Major thanks and blessings to Pastor D. L. Foster for covering the issue of Church of God in Christ leader and head pastor of the West Angeles Church of God in Christ Charles Blake for signing the universal declaration of human rights. Many supporters of Charles Blake have gone to his website and also to my Youtube site where I posted a video of Blake speaking on the topic. Many have responded to the effect that Blake only intended to support human rights, not homosexuality, and as a matter of fact he is a leader in opposing the sin of homosexuality; that his views concerning this area are doctrinally sound. Now I know little concerning Charles Blake’s views and ministry, so I will defer to the statements of his congregants and supporters, who quite naturally are far more qualified to speak to such issues.

══════════

What you need to do -
• a. Please list every person, church, and website that the passage on Charles Blake names.
• b. Output the part of the passage on Charles Blake that opens with the words containing "Major thanks and" and closes with "to such issues.".
Rely on the passage on Charles Blake alone.

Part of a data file
══════════

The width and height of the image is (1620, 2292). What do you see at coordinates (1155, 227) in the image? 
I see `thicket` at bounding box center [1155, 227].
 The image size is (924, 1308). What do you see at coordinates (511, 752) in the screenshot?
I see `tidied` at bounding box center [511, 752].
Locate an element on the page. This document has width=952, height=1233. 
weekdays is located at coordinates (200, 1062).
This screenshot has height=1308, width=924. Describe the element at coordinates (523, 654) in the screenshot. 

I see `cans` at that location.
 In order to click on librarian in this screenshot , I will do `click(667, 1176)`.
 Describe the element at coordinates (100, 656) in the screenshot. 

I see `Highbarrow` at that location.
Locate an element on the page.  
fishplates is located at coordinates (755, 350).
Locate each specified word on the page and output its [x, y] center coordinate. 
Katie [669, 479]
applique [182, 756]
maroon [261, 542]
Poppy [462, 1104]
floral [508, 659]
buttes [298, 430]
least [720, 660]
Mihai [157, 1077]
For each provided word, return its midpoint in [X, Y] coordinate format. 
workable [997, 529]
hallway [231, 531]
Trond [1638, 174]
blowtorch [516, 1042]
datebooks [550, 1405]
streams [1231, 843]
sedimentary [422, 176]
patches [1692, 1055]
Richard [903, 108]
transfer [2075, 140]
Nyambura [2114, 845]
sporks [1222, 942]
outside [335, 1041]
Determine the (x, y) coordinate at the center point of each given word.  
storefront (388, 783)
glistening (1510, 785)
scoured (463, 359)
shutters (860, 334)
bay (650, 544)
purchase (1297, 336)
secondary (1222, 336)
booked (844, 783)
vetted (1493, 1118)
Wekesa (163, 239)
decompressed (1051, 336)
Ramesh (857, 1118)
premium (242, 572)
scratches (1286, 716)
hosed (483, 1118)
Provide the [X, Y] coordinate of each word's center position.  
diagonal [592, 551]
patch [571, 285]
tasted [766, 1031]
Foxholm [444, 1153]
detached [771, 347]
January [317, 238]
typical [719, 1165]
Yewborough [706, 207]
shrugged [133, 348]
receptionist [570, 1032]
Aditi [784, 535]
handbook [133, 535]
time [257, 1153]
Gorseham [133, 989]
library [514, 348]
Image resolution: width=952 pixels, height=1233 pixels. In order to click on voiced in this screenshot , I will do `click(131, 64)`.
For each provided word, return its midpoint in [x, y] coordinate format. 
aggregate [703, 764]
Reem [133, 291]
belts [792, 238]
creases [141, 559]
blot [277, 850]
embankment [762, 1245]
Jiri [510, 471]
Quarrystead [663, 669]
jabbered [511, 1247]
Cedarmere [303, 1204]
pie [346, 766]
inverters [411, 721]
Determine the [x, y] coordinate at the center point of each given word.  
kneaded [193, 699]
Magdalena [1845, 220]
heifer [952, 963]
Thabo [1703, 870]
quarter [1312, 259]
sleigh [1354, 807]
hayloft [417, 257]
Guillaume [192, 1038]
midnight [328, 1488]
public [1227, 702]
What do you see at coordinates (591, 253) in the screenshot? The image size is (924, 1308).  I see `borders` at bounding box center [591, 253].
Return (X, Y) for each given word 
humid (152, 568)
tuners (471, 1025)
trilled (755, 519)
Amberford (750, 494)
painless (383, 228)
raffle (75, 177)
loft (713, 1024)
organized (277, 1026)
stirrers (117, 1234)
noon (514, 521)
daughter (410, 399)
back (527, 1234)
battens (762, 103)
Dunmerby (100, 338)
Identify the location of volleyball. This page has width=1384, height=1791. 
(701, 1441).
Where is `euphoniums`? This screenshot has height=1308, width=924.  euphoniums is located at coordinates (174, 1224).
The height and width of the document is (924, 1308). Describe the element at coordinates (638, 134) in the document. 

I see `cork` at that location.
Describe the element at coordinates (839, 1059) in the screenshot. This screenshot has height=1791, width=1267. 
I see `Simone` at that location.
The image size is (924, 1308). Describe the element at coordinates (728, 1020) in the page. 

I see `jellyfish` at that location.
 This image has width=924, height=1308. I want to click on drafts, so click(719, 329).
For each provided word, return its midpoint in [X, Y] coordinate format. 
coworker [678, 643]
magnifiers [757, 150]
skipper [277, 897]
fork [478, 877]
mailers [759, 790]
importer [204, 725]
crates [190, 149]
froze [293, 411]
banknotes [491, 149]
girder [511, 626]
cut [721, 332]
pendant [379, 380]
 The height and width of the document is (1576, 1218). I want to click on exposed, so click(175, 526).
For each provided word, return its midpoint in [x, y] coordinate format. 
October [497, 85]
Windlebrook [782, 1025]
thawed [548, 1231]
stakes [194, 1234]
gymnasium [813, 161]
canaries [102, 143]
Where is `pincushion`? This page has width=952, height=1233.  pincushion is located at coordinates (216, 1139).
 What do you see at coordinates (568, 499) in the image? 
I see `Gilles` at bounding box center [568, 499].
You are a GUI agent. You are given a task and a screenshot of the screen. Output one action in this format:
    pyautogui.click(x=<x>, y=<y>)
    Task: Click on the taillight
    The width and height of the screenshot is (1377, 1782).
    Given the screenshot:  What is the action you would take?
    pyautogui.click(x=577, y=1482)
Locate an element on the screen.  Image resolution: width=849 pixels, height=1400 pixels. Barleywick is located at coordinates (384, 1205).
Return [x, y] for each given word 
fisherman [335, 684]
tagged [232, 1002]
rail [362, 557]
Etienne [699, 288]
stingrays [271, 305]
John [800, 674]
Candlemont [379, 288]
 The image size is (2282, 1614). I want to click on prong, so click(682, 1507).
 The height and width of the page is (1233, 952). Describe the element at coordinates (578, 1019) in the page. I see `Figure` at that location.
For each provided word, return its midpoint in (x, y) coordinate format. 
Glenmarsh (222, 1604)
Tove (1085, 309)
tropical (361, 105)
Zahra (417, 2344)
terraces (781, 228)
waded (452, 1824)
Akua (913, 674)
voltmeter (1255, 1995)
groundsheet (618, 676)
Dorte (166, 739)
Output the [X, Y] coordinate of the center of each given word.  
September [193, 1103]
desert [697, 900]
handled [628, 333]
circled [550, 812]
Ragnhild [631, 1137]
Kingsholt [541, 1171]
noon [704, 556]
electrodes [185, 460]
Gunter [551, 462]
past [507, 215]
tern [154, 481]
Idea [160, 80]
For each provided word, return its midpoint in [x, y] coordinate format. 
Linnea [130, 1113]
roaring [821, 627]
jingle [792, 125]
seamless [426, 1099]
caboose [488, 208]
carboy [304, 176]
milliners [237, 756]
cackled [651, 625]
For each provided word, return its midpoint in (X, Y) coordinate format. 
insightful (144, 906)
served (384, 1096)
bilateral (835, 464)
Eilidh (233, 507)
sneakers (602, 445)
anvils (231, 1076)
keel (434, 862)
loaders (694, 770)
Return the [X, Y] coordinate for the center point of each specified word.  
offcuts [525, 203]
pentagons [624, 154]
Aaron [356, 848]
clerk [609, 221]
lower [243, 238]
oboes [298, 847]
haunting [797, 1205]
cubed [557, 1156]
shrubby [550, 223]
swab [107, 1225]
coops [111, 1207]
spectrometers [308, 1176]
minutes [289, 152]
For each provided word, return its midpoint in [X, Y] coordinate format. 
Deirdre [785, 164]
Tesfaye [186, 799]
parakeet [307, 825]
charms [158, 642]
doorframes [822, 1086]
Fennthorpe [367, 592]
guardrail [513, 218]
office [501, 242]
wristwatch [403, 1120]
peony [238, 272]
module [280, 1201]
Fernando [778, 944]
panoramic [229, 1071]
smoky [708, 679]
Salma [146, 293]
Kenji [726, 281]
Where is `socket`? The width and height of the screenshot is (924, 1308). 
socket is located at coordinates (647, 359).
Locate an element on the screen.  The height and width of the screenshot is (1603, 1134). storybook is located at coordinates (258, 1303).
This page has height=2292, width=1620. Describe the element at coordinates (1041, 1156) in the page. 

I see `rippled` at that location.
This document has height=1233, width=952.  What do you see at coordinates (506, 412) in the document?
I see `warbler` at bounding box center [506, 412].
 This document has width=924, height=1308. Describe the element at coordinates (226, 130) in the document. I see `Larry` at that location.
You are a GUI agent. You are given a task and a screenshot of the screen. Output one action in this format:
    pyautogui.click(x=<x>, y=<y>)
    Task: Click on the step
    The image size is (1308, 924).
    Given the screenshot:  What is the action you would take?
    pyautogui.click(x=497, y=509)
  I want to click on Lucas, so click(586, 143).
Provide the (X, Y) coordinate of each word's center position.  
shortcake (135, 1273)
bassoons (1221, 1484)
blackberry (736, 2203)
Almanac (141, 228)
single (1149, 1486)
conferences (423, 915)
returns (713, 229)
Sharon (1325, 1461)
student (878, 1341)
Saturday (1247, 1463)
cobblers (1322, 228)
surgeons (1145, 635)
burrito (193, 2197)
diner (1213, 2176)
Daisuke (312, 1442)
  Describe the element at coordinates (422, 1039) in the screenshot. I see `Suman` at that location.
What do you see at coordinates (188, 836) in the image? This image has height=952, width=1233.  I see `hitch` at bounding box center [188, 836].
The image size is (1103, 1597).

══════════

Answers for the exercise -
• a. D. L. Foster, Charles Blake, Church of God in Christ, West Angeles Church of God in Christ, Youtube

• b.
Major thanks and blessings to Pastor D. L. Foster for covering the issue of Church of God in Christ leader and head pastor of the West Angeles Church of God in Christ Charles Blake for signing the universal declaration of human rights. Many supporters of Charles Blake have gone to his website and also to my Youtube site where I posted a video of Blake speaking on the topic. Many have responded to the effect that Blake only intended to support human rights, not homosexuality, and as a matter of fact he is a leader in opposing the sin of homosexuality; that his views concerning this area are doctrinally sound. Now I know little concerning Charles Blake’s views and ministry, so I will defer to the statements of his congregants and supporters, who quite naturally are far more qualified to speak to such issues.